What’s missing in all of these initiatives is a genuine regard for who Afghans are and what they want. When the Senate report refers to Afghan society as “medieval” it falls into the same trap countless invaders of this virulently independent region have fallen into. To see Afghanistan through the prism of one’s own history is to sweep away the rich history of Afghanistan itself, ironically something the Taliban, when it was in power, tried to do. Democracy, for example, has as much, if not more of a history in Afghanistan than Canada, albeit not the type of democracy most Canadians would recognize. But fundamentally, the Pashtun tribal culture’s governance by consensus, through councils of elders, is a version of democracy that deserves its own development.

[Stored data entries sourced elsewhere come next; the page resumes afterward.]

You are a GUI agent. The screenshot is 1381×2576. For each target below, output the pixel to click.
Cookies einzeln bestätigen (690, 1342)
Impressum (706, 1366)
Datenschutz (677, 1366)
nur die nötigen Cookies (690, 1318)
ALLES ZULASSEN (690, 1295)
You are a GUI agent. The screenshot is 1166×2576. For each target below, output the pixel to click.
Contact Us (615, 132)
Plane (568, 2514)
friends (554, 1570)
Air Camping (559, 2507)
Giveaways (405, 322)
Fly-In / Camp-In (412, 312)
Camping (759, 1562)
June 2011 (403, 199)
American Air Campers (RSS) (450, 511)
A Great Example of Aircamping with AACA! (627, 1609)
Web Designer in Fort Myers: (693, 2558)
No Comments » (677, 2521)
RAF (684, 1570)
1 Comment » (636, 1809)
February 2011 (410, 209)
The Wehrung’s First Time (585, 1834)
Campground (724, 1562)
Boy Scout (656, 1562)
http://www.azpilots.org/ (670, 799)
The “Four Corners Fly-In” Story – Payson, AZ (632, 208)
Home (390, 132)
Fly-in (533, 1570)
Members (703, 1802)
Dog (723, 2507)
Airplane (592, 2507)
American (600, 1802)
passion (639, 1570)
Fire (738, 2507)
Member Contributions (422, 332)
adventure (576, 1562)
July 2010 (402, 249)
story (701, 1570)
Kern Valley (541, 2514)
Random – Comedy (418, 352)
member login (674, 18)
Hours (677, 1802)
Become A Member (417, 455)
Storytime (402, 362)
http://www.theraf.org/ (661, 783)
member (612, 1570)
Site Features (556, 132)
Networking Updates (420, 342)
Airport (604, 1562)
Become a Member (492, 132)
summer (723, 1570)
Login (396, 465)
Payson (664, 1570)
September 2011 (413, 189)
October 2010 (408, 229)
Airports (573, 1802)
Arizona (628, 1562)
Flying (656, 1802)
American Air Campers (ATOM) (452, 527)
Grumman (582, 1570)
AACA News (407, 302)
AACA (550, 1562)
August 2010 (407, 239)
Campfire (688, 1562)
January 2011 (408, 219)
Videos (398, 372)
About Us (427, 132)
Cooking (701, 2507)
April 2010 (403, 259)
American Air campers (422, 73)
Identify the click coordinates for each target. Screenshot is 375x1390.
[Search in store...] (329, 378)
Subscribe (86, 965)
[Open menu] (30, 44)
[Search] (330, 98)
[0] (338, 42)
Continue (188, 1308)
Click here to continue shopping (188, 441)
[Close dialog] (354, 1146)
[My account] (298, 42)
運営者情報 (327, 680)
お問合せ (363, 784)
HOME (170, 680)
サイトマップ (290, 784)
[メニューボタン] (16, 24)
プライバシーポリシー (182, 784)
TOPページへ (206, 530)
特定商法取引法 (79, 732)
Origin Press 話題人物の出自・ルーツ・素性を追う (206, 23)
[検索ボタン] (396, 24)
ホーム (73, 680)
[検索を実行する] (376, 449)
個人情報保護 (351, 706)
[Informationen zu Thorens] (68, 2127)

It’s rather myopic to call on something as relative and contrived as the 21st-century as a measure of a nation’s modernity. The fact is, the 21st-century means something very different to most people in the world than the implied Age of Enlightenment to which the Senate report alludes. In those terms, most of the world is still medieval.
Unfortunately, tribalism has undermined Afghanistan’s democratic development, as has foreign manipulation of the country’s tribal structures. Pakistan and the U.S. especially have taken advantage of clan rivalries to achieve their own strategic needs. They continue to do so. Canada should stand up and say this is wrong. It undermines NATO’s efforts and further fractures a country beset by fault lines. Furthermore, the current government in Kabul reflects the deep ethnic fissures that have divided Afghan society since the civil war of the 1990’s. The trauma of that dark decade will not be easily forgotten and having a ruling elite that excludes Pashtuns is a reminder to the people of Afghanistan that the era of sectarian strife is not over. Canada should pressure Afghan authorities to form a more ethnically diverse government, one that doesn’t include men who are accused of war crimes and who are aligned with sectarian factions accused of crimes against humanity during the civil war.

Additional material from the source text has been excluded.